**Goal of the exercise**
The line with "You are a GUI" marks the start; please set it down along with all later lines through the end of the material, exactly, leaving out pictures.

=== Source material ===

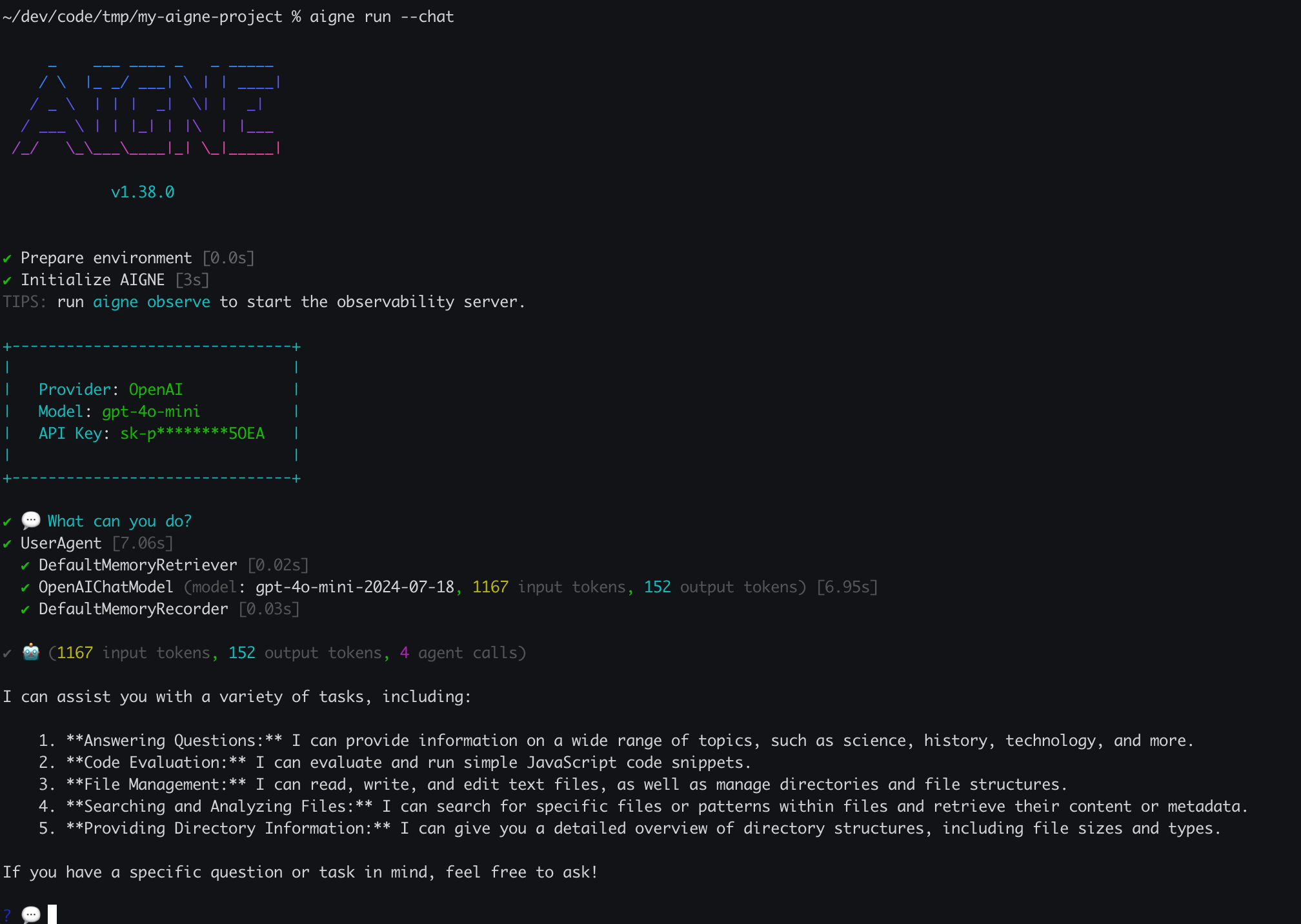Screen dimensions: 1301x924
Task: Click the UserAgent task line
Action: [x=61, y=543]
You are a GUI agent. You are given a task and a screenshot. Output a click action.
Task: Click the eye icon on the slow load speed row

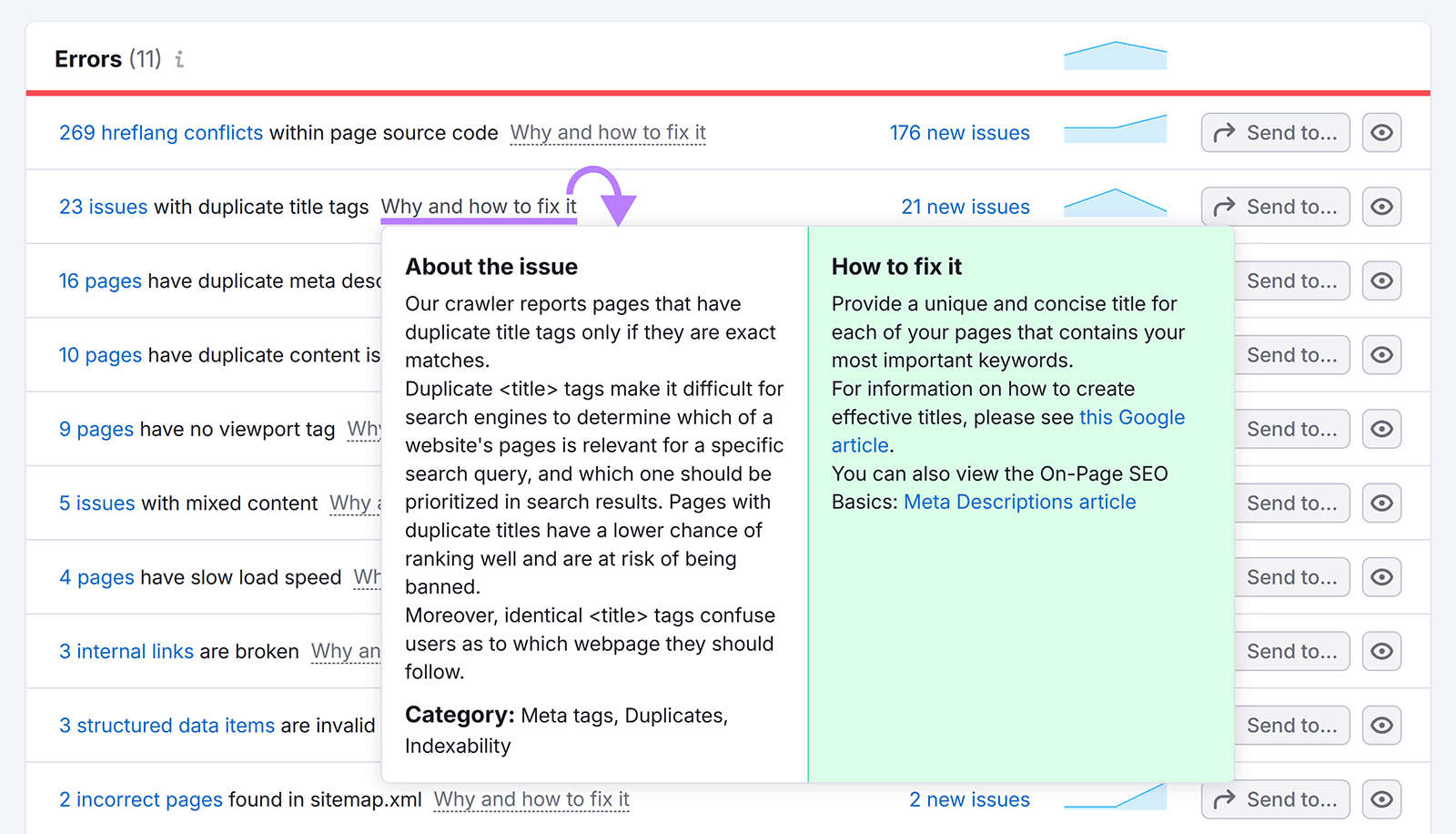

===

**Solution**
You are a GUI agent. You are given a task and a screenshot. Output a click action.
Task: Click the eye icon on the slow load speed row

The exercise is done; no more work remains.